Seine-Saint-Denis : le département craint la faillite

Si l’immigration massive est un enrichissement au sens matériel du terme, pourquoi est-ce que la Seine Saint-Denis n’est pas le département le plus prospère de France ? Sans surprise, les comptes sont catastrophiques et ce sera à nouveau aux Français de payer pour la folie des politiciens idéologues. Chers lecteurs, nous vous invitons à lire attentivement l’article du Parisien ci-dessous, afin d’apprécier les raisons du déséquilibre budgétaire du département…

A en croire les chiffres et les projections exposés par les services départementaux, la capacité de désendettement de la collectivité atteindra 41 ans en 2021, « si rien ne change ». Soit une quasi-faillite. « Ce serait la catastrophe, s’alarme Gaëtan Grandi, conseiller départemental (LR) d’opposition. Nous devrions avoir de moins en moins recours à l’emprunt d’année en année. »

Mais comment ? Les recettes, à hauteur d’1,7 Mds € stagnent depuis trois ans. « Imaginer que notre collectivité peut s’en sortir uniquement avec des économies de gestion n’est pas à la hauteur de la situation, alerte Stéphane Troussel. Nous sommes très contraints, il y a beaucoup de dépenses que nous ne maîtrisons pas ! »
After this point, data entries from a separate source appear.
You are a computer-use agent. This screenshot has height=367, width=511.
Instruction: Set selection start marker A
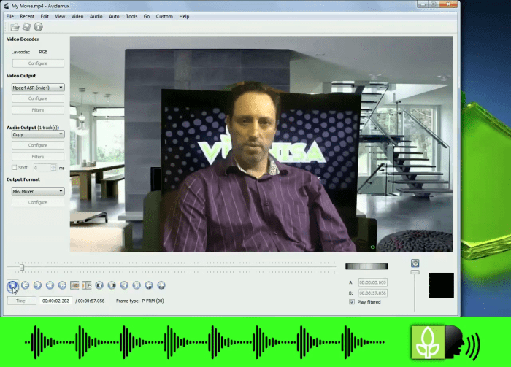pyautogui.click(x=74, y=285)
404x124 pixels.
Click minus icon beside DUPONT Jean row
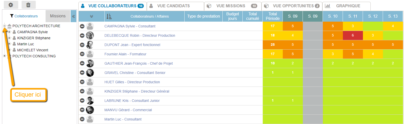click(82, 45)
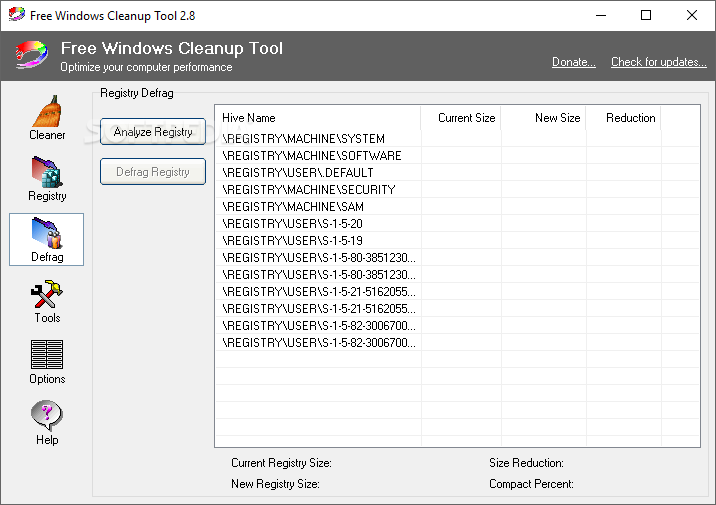The height and width of the screenshot is (505, 716).
Task: Open the Options sidebar icon
Action: 47,361
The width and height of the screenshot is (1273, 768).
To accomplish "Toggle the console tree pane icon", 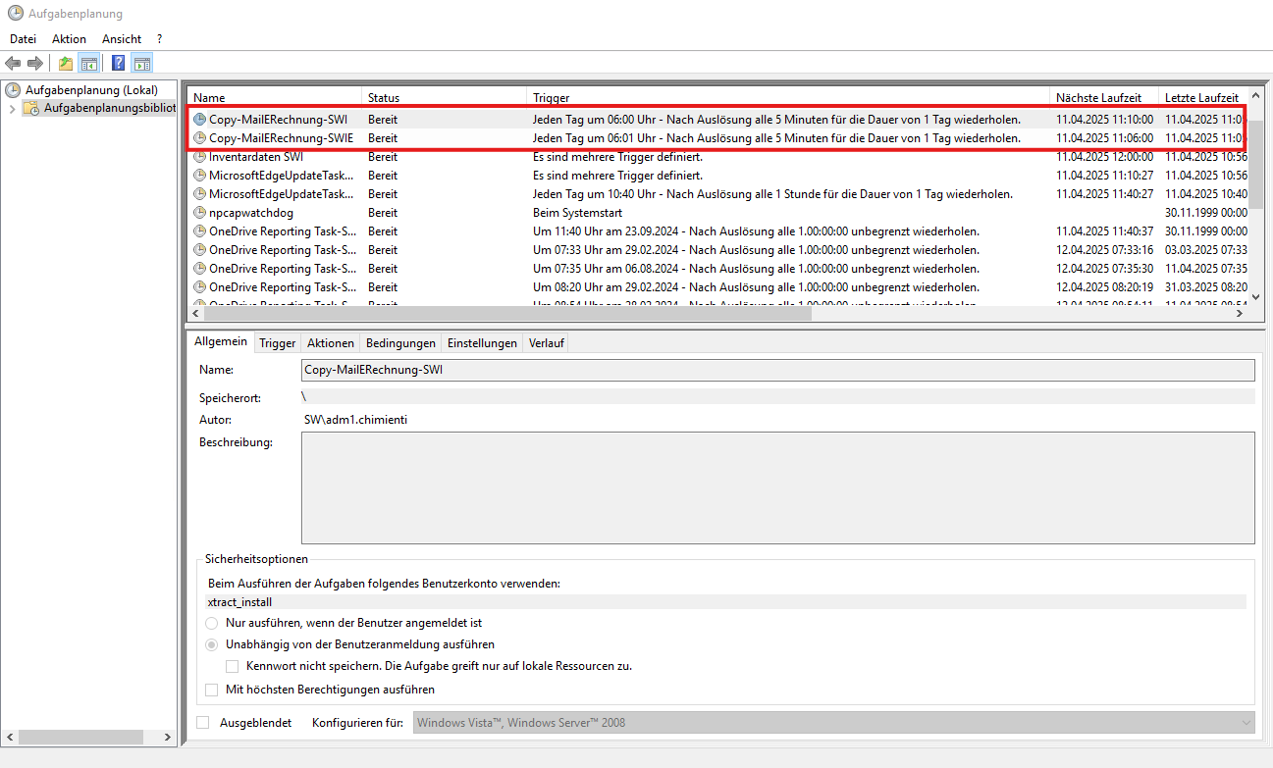I will pyautogui.click(x=88, y=64).
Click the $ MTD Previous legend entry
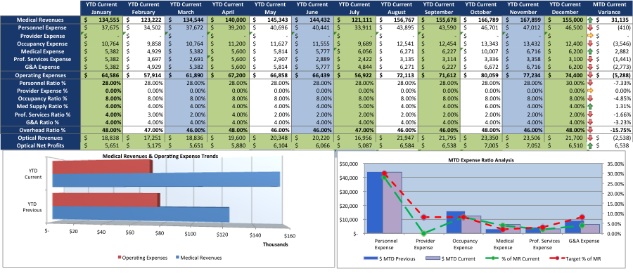633x276 pixels. [390, 258]
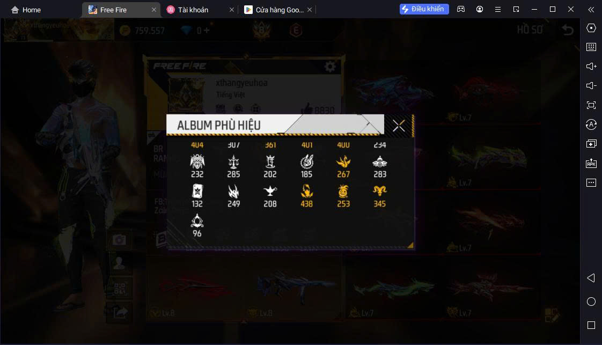Image resolution: width=602 pixels, height=345 pixels.
Task: Close the Album Phù Hiệu popup
Action: tap(399, 126)
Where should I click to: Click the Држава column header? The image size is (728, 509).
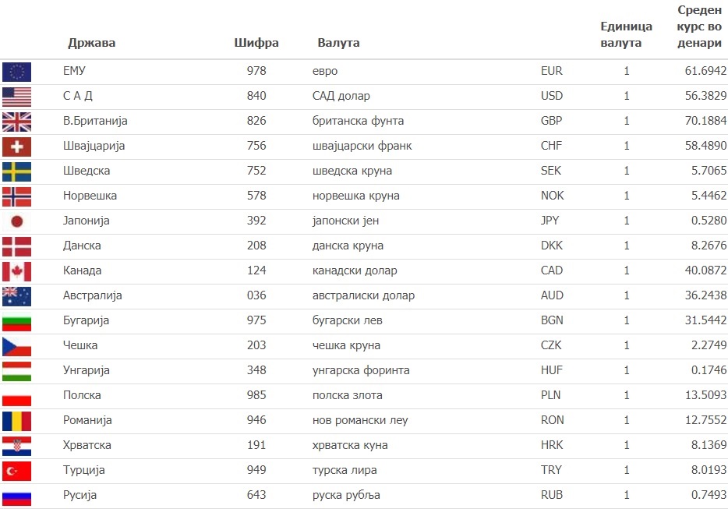[x=91, y=43]
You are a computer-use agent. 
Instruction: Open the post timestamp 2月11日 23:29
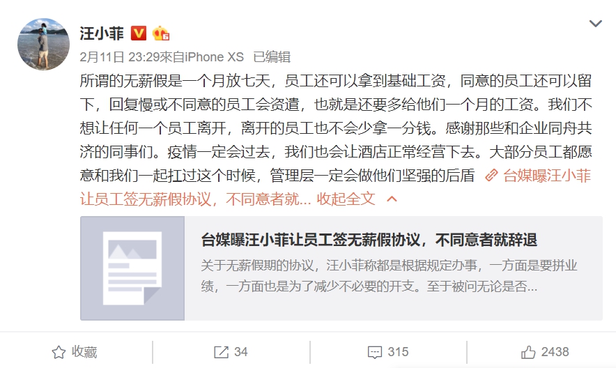[x=119, y=57]
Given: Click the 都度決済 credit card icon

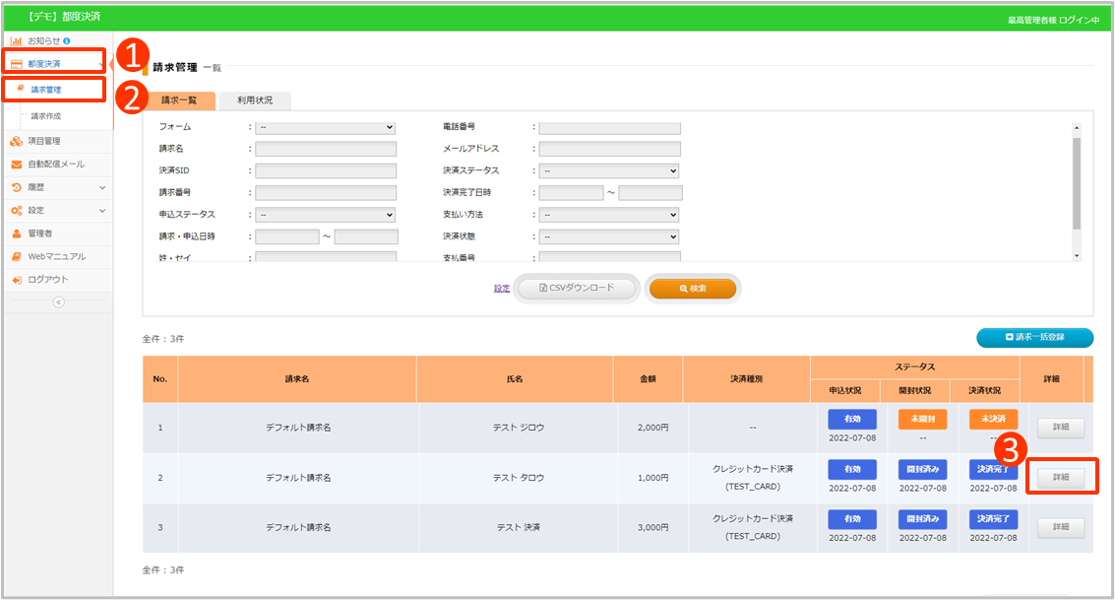Looking at the screenshot, I should point(17,64).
A commencer par les allocations individuelles de solidarité (AIS), et en particulier le RSA. Elles représentent 635 M€ de dépenses, sur 2,2 Mds € de budget. Surtout, l’enveloppe gonfle d’année en année. De 450 M€ en 2012, elles sont passées à 700 M€ six ans plus tard (NDCI : soit une augmentation de 55% en 6 ans !!!). De même, le nombre de mineurs isolés accueillis dans le département, a triplé en trois ans.